▶ [TASK OBJECTIVE]:
Among the lines below, a stretch begins at the one with "The height and" and ends at the one with "Open the map". Repeat that stretch exactly, ends included.

▶ [EXTRACTED MATERIAL]:
- - - -
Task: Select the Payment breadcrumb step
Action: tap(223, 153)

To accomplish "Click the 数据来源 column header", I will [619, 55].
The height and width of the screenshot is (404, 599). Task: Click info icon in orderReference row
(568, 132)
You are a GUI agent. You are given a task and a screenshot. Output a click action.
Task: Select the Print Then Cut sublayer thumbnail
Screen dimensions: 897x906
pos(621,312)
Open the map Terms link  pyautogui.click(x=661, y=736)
- - - -
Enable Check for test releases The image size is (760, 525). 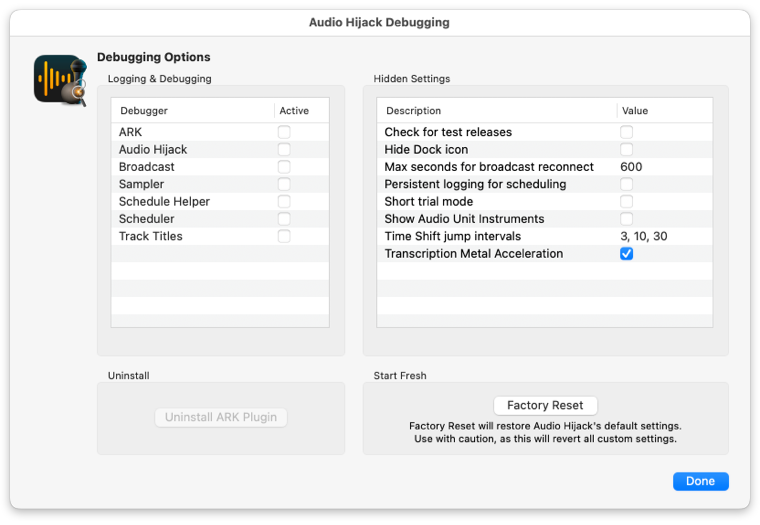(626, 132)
- - - -
▶ [RESPONSE FOR THIS EXERCISE]:
The height and width of the screenshot is (404, 599). Task: Click info icon in orderReference row
(568, 132)
You are a GUI agent. You are given a task and a screenshot. Output a click action.
Task: Select the Print Then Cut sublayer thumbnail
Screen dimensions: 897x906
pos(621,312)
Open the map Terms link  pyautogui.click(x=661, y=736)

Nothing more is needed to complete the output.